8:47PM. My 5 yo is not asleep yet. Or rather, she’s woken herself enough to realize that I’m standing by the door to her room and that she hasn’t heard me sing her song yet.
I sang their songs out of order tonight. Usually I sing the sillier one first, to get it out of the way. It’s “Hush Little Baby”. I’ve come up with an inordinate number of rhymes. In my version, Papa buys them coats of wool, bright red Chevys, shiny pots, puffy clouds… you get the idea. After that I go for “the closer”, a slow lullaby that usually puts them right asleep, and if not, awfully close. Tonight for whatever reason I sang the slow one first, and now the silly one hasn’t settled them down.

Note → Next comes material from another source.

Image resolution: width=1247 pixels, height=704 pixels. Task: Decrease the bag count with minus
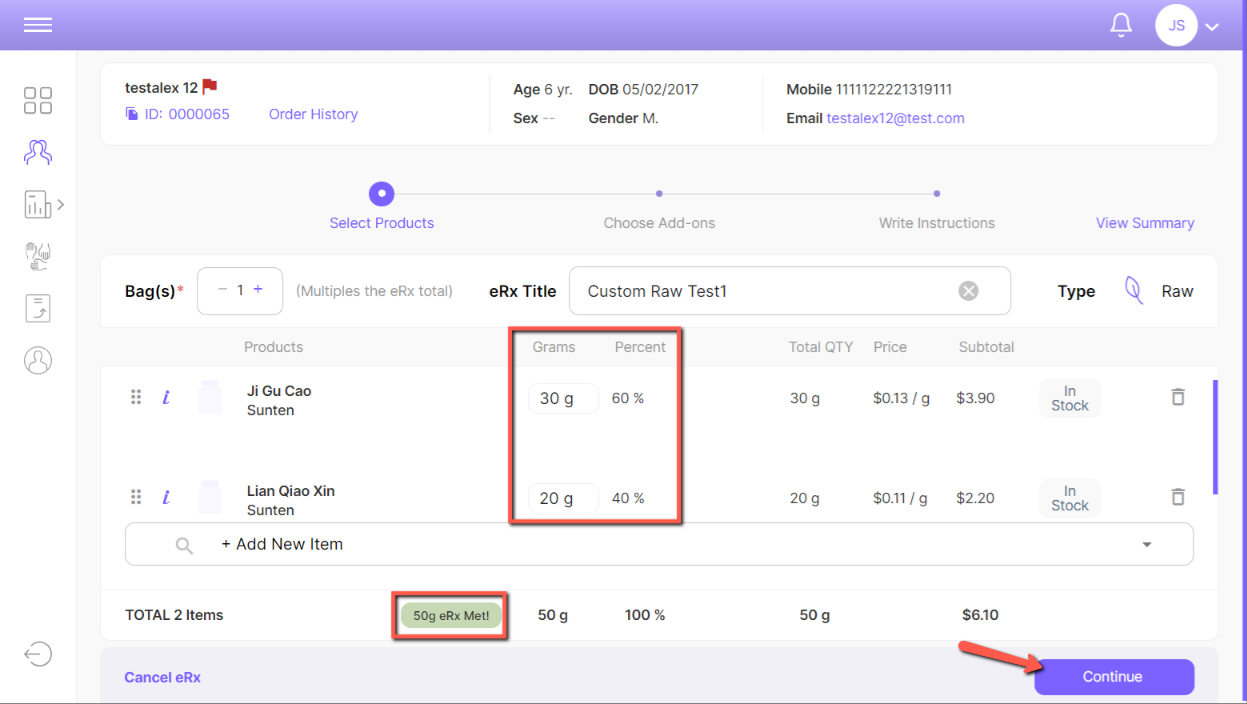point(222,290)
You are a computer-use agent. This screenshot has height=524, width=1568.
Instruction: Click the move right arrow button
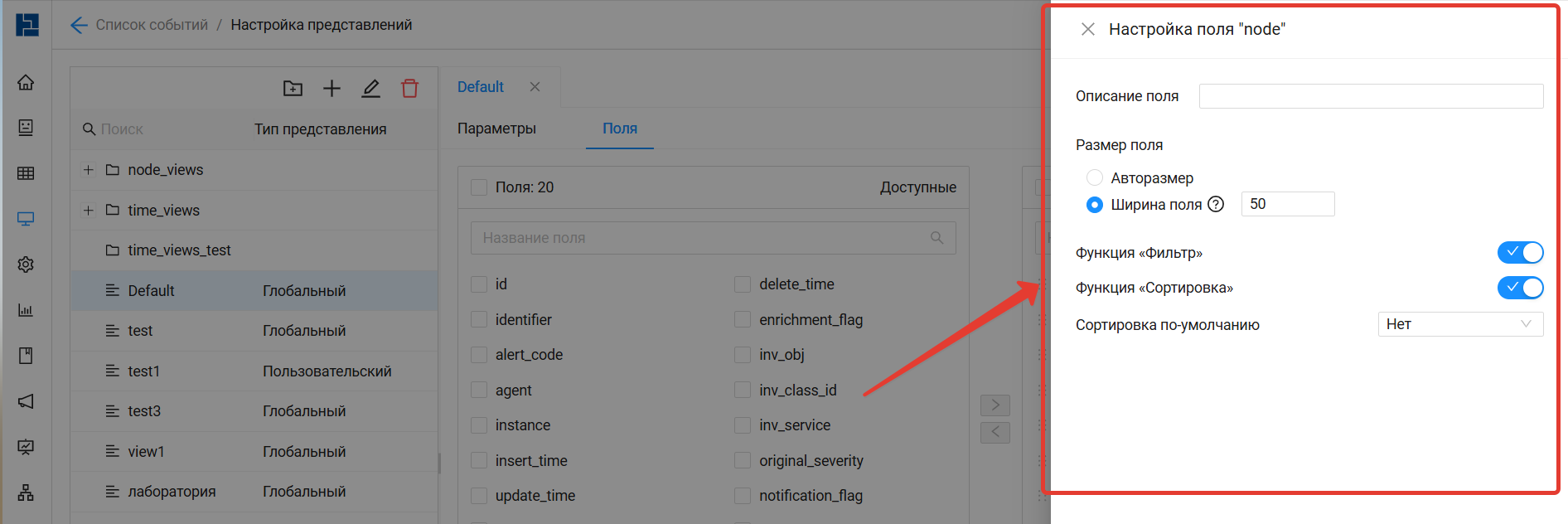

“I didn’t hear you sing my song yet!” she wails. Close to tears, my youngest daughter tells me that I can’t go, she didn’t hear me singing, and I have to stay. I weigh my options. If I go now, she won’t fall asleep, upset as she is. If I stay, am I being weak, giving in, a soft touch? Will I be easy pickings when she’s seventeen and wants to take the car for the weekend?
I decide to stay. Kneeling by her bed, I sing my silly song, quietly, sotto voce. She’s asleep before I reach the end. It must be one of the sweetest moments as a parent, sitting beside your child as they sleep. The time will come soon enough, when they won’t want me to sing lullabies to them, or read bedtime stories, or have anything to do with them at all.
Soon enough. For now, I still get to be Daddy.
“Hush little baby, don’t you cry… Mommy loves you, and so do I.”